Hybrid nucleobase–heterocycle–2-oxindole scaffolds as innovative cell cycle modulators with potential anticancer activity

Abstract

A series of hybrid molecules 6a–6d–13a–13d combining pyrazolo[3,4-d]pyrimidine or aminopurine frameworks with an oxindole moiety were designed as multitarget anticancer agents. Several compounds, especially 8b and 12a–12d, showed potent antiproliferative effects against three human cancer cell lines: A498 (kidney carcinoma), HepG-2 (hepatocellular carcinoma), and MDA-MB-231 (breast adenocarcinoma). Compounds 6b, 7b, 8b, and 12a–12c exhibited remarkable CDK6 inhibition (pIC₅₀ of up to 7.17), outperforming palbociclib, and VEGFR-2 inhibition comparable to sorafenib.

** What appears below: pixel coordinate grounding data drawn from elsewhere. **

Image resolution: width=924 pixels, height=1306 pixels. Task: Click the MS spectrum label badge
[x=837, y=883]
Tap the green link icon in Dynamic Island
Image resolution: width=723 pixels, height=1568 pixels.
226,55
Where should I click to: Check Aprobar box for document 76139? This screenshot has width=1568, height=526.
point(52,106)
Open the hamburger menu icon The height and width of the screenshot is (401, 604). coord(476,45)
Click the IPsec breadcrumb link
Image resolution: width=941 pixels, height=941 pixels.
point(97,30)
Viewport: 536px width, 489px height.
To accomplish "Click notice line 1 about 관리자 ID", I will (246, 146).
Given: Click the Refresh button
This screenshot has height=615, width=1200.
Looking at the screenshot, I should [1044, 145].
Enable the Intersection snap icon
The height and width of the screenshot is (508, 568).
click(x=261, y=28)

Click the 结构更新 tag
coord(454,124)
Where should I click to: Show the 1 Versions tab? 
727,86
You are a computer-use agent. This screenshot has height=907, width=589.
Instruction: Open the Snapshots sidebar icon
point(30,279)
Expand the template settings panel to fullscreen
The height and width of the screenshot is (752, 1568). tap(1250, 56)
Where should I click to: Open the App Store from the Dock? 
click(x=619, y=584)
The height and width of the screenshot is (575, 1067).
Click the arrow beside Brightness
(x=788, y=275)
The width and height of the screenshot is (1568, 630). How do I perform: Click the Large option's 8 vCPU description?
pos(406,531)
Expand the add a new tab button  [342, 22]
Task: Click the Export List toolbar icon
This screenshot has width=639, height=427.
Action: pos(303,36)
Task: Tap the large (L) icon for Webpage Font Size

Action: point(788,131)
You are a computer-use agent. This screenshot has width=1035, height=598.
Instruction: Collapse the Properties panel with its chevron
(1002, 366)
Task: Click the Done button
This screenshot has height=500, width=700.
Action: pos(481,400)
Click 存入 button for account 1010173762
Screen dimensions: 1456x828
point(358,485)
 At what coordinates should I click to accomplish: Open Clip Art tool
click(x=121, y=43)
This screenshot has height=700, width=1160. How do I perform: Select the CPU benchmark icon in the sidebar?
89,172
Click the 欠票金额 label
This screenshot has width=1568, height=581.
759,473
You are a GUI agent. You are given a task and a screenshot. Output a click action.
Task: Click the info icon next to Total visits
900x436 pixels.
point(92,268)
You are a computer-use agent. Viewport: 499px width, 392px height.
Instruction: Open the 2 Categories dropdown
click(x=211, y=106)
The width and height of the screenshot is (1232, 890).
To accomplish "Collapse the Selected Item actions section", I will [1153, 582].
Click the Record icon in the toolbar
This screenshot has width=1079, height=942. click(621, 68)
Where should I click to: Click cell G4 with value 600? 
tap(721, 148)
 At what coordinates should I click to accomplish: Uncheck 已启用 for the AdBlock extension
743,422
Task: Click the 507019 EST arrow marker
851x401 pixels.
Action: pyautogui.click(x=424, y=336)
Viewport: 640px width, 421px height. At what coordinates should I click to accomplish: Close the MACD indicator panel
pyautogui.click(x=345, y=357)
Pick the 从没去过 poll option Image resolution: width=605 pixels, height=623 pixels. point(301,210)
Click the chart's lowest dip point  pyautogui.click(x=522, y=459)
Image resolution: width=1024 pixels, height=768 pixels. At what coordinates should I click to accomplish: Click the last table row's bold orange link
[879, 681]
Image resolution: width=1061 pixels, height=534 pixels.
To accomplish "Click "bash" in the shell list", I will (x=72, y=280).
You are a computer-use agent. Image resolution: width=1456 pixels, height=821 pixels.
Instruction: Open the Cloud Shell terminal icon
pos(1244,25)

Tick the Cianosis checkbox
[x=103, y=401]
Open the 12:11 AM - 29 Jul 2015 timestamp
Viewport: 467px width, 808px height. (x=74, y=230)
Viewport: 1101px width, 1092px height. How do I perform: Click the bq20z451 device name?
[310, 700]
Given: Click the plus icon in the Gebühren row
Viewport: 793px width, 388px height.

These compounds also inhibited xanthine oxidase. Notably, 12a and 12c induced sub-G1 cell cycle arrest in HepG2 cells. Molecular modeling confirmed stable binding to CDK6 and VEGFR-2, while in silico ADMET profiling suggested favorable pharmacokinetics. These results support 8b and 12a–12c as strong leads for further multitarget cancer therapy development.